EXCERPT PROVIDED:
»»

Curriculum Guide & Full-Featured DVD
Lost Nation: The Ioway
DVD & Curriculum Guide
The Lost Nation: The Ioway DVD includes the one-hour film, a 10-minute version for young children, and 2-hours of bonus features
The package includes the DVD, Curriculum Guide, and a Public Performance License
Goals and Objectives
Meet Iowa State Standards
A companion to the Lost Nation: The Ioway movie DVD, this new Curriculum Guide is a necessity for educators, schools, and library media centers.
Did you know that the State of Iowa was named for the Ioway Indians? Iowa does not mean "beautiful land", but more likely means those who separated.
This is one of the accuate and interesting facts that you and your students will encounter as you view and use the film, Lost Nation: The Ioway. Not only will the students learn about the past, present and future of the Ioway people, but also they will learn about the role of archaeology in discovering the past.
The film and the Curriculum Guide depict Ioway tribal history. Two themes of the film are highlighted in the curriculum: storytelling and culture. These themes offer a variety of reading and social studies instruction woven into a study of Native American history for upper elementary students. The story of the Ioway is the model used throughout the curriculum.
The materials integrate reading, social studies and language arts for students grades 4th-8th. Goals and objectives meet Iowa state standards. Important background information will assist the teacher in creating rich lessons and aid in understanding the complex story of the Ioway tribe.

««

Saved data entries
»»

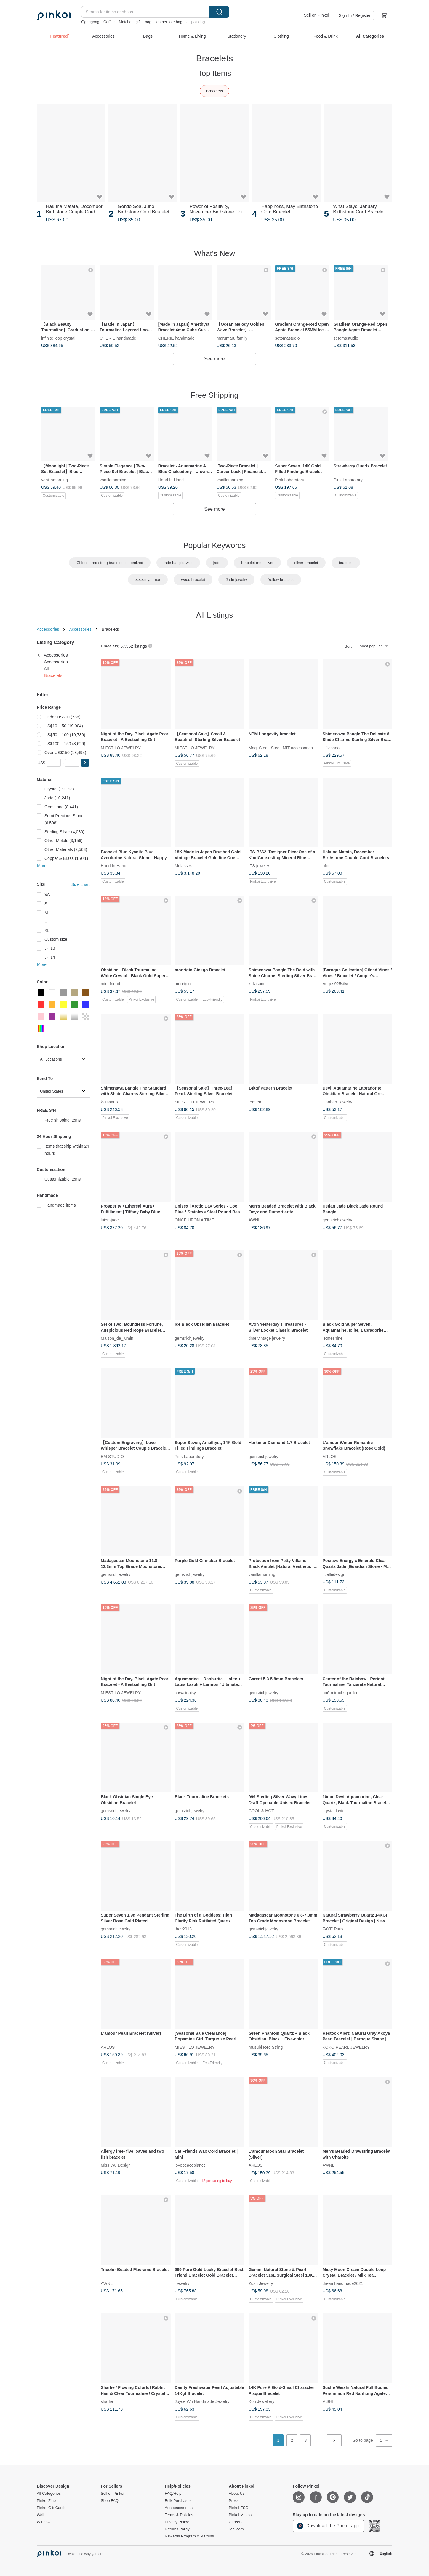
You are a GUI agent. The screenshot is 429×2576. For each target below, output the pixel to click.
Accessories (48, 629)
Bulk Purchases (178, 2501)
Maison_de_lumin (117, 1338)
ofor (326, 865)
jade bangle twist (178, 562)
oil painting (195, 22)
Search (219, 11)
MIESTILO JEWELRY (121, 747)
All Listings (214, 615)
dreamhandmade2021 (343, 2283)
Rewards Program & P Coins (189, 2536)
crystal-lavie (334, 1810)
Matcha (125, 22)
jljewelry (182, 2283)
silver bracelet (306, 562)
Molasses (183, 865)
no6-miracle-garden (340, 1692)
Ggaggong (90, 22)
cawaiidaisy (185, 1692)
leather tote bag (169, 22)
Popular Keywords (214, 545)
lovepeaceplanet (190, 2165)
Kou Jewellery (261, 2401)
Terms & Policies (179, 2515)
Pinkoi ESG (238, 2508)
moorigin (183, 983)
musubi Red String (266, 2047)
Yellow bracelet (281, 579)
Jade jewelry (236, 579)
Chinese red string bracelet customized (109, 562)
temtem (255, 1101)
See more (214, 358)
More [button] (42, 865)
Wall (40, 2515)
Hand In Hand (171, 479)
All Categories (49, 2494)
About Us (236, 2494)
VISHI (328, 2401)
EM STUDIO (112, 1456)
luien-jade (110, 1220)
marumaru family (232, 337)
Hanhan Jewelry (337, 1101)
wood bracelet (193, 579)
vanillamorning (54, 479)
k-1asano (331, 747)
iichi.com (236, 2529)
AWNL (254, 1220)
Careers (235, 2522)
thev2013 (183, 1929)
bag (148, 22)
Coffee (109, 22)
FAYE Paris (333, 1929)
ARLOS (330, 1456)
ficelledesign (334, 1574)
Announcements (179, 2508)
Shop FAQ (110, 2501)
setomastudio (287, 337)
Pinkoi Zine (46, 2501)
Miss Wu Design (116, 2165)
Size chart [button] (80, 884)
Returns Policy (177, 2529)
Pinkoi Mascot (241, 2515)
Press (233, 2501)
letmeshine (333, 1338)
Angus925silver (337, 983)
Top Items (214, 73)
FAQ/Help (173, 2494)
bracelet (346, 562)
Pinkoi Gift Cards (51, 2508)
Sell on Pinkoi (316, 15)
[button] (85, 763)
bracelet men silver (257, 562)
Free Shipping (214, 395)
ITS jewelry (259, 865)
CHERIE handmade (118, 337)
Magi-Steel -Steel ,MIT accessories (281, 747)
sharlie (107, 2401)
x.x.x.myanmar (148, 579)
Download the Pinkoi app (328, 2526)
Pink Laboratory (289, 479)
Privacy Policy (177, 2522)
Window (43, 2522)
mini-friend (110, 983)
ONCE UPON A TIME (194, 1220)
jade (217, 562)
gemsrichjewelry (337, 1220)
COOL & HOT (261, 1810)
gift (138, 22)
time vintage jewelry (267, 1338)
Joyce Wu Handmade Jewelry (202, 2401)
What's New (214, 253)
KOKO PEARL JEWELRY (346, 2047)
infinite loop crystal (58, 337)
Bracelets (214, 91)
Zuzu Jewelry (261, 2283)
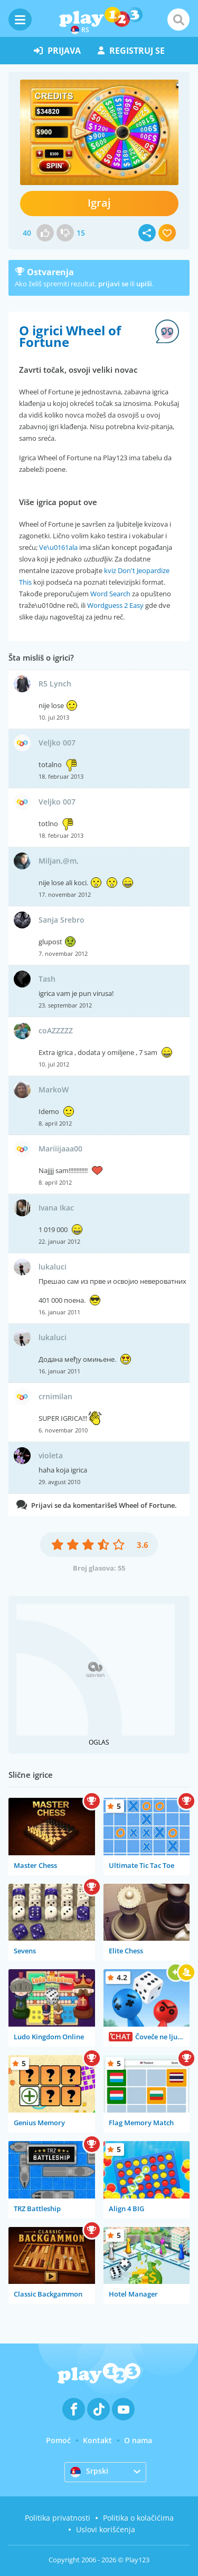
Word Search (110, 593)
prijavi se (113, 283)
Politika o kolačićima (138, 2518)
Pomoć (58, 2440)
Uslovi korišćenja (105, 2529)
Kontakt (97, 2440)
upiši (144, 283)
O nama (138, 2440)
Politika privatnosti (57, 2518)
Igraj (99, 203)
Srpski (89, 2471)
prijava (57, 50)
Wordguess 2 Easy (115, 605)
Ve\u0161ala (58, 547)
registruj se (131, 50)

««

PROMPT: According to the page about the Lost Nation: The Ioway curriculum guide, what three items come in the package?

EXERCISE ANSWER: The DVD, the Curriculum Guide, and a Public Performance License.